* **CONSIGNE 1**
Dans le billet sur le référendum grec, sur quelle radio Claude Guéant était-il invité ?
* **CONSIGNE 2**
Recopiez fidèlement un extrait du billet sur le référendum grec : commencez aux mots « De quels Grecs » et arrêtez-vous après « en chantiers ? ».
* **CONSIGNE 3**
Poursuivez le billet sur le référendum grec au-delà de sa dernière phrase.

* **TEXTE À ANALYSER**

****************

Je préfère le dissensus dur au caramel mou

Je préfère le dissensus dur au caramel mou
Medusa – Il Caravaggio

Parfois on aimerait, face à la violence du monde, qu’un garçon vous prenne dans ses bras et murmure : « Ça ira, je suis là, on connaîtra des jours meilleurs… »

lundi 6 juillet 2015

Νε, φιλοτιμώ!

Oui, j'ai ressenti une immense fierté et senti le sens de l'honneur de cet όχι prononcé par une immense majorité. Comme j'aurais aimé passer rue Ermou pour accompagner cette foule immense jusqu'à Syntagma et dire ma joie, la partager avec les amis grecs ! Alité, je n'ai pu que de loin suivre les événements de Grèce, mais ma pensée et mon esprit étaient tout entiers à ressentir cette immense émotion, d'une portée certes symbolique, mais ô combien importante : cette consultation populaire que d'aucuns mauvais esprits en Occident contestaient, la disant anticonstitutionnelle (!) fut pourtant approuvée par le Conseil constitutionnel grec. Malgré la désinformation constante, malgré la parole offerte dans les médias aux partisans de l'économie ultralibérale prônant le « oui » (oui à l'austérité, oui aux suicides des retraités, oui à l'asservissement de la Grèce en général, oui au démantèlement des services publics, oui à la privatisation des biens communs, oui au rejet par les hôpitaux des personnes indigentes...), l'idée qu'une autre Europe est possible fait son chemin. Le sinistre Claude Guéant, invité sur les ondes de France Inter, a fustigé une fois de plus Alèxis Tsípras l'accusant de tous les maux. Claude Guéant, lui même mis en examen pour des affaires  douteuses alors qu'il était ministre de Nicolas Sarkozy, n'a même pas la décence de la retenue : « Les Grecs ont vécu au-dessus de leurs moyens. » a-t-il dit.

De quels Grecs parle-t-il ? De ceux qui ont profité de l'argent de l'Europe, les coteries Caramanlis-Samaras-Papandréou, qui ont appelé à voter oui, ceux dont les appartements luxueux à Athènes sont une gifle à ceux qui dorment dans la rue et dans les bâtiments en chantiers ?

****************

* **Données tirées d'une collection**
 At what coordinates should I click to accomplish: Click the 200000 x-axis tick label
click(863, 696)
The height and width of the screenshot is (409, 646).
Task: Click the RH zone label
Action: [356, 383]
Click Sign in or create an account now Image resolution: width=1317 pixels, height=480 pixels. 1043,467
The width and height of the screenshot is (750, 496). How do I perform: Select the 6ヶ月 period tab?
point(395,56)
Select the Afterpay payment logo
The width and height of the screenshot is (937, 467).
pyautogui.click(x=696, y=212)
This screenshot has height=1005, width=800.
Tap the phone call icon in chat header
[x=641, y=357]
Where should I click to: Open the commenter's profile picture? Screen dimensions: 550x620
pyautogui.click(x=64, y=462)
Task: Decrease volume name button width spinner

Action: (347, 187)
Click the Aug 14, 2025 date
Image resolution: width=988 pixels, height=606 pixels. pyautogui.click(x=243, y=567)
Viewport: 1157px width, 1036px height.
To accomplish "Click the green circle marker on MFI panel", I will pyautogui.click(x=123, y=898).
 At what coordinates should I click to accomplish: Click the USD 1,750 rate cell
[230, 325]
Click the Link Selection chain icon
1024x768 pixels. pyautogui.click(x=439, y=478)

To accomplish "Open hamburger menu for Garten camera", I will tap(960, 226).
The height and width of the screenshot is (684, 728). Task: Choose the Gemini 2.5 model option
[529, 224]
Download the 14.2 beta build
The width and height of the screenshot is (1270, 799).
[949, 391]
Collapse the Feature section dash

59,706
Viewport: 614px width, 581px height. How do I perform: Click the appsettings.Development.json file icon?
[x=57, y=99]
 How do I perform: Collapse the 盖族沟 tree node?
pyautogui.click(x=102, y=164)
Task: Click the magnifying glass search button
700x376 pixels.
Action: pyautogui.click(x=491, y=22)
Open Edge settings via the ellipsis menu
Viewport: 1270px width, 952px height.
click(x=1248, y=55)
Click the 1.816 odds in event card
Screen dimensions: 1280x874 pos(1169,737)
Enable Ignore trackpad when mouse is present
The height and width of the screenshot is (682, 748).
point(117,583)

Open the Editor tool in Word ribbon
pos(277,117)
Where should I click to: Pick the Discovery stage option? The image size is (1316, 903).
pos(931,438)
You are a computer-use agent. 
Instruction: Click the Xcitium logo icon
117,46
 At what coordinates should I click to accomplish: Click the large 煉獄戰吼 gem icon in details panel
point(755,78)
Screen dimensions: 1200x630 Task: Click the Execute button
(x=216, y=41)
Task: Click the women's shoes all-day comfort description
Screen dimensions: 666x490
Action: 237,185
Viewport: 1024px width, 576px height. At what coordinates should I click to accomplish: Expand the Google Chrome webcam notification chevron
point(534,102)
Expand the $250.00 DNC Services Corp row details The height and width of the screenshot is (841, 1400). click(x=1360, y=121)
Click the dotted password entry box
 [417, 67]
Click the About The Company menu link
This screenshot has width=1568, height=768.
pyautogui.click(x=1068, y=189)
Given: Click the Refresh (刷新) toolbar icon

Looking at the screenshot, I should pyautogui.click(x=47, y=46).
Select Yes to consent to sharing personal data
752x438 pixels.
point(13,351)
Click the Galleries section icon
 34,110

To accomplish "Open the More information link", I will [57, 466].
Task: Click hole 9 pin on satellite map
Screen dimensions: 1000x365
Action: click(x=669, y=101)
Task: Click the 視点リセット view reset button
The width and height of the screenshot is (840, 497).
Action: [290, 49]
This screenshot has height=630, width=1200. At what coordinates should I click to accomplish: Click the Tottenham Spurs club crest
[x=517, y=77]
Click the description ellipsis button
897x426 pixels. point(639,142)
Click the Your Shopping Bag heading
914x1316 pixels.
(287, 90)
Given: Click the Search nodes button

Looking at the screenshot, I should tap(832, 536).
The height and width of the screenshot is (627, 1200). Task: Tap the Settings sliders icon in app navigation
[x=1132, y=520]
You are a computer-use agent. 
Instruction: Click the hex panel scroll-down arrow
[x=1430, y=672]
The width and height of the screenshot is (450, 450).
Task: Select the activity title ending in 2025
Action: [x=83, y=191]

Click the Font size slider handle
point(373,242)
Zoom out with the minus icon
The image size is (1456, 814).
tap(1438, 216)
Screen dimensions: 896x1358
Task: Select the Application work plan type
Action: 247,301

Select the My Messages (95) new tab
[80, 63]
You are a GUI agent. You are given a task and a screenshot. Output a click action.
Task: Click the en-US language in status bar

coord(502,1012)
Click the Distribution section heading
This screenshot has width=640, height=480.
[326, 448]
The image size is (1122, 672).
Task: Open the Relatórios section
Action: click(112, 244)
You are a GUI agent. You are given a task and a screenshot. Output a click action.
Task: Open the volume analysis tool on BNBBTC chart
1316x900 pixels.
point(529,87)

****************

* **RÉPONSE 1**
France Inter.

* **RÉPONSE 2**
De quels Grecs parle-t-il ? De ceux qui ont profité de l'argent de l'Europe, les coteries Caramanlis-Samaras-Papandréou, qui ont appelé à voter oui, ceux dont les appartements luxueux à Athènes sont une gifle à ceux qui dorment dans la rue et dans les bâtiments en chantiers ?

* **RÉPONSE 3**
Les Grecs, expression utilisée de manière générale, est un stéréotype idéologiquement très connoté : on disait autrefois « les Ecossais sont ceci, Les noirs sont cela, etc... ». Cette vieille pensée archaïque, profondément discriminante, n'a pas disparu des fondements idéologiques des droites européennes. J'ai rappelé, dans un billet récent, la définition par le Petit Larousse, en 1935,  de l'entrée  « grec ». Je ne suis pas sûr que ces vieilles lunes n'aient plus cours encore aujourd'hui.


Thomas Legrand, à France Inter a même accusé Alèxis Tsípras dans une de ses chroniques, de faire un « coup de poker » avec le referendum. Je ne me souviens pas de l'avoir entendu accuser François Hollande de jouer, maintenant depuis plus de trois ans, au poker menteur, en se ralliant sans vergogne aux positions d'Angela Merkel...

Chez ces gens-là, Monsieur...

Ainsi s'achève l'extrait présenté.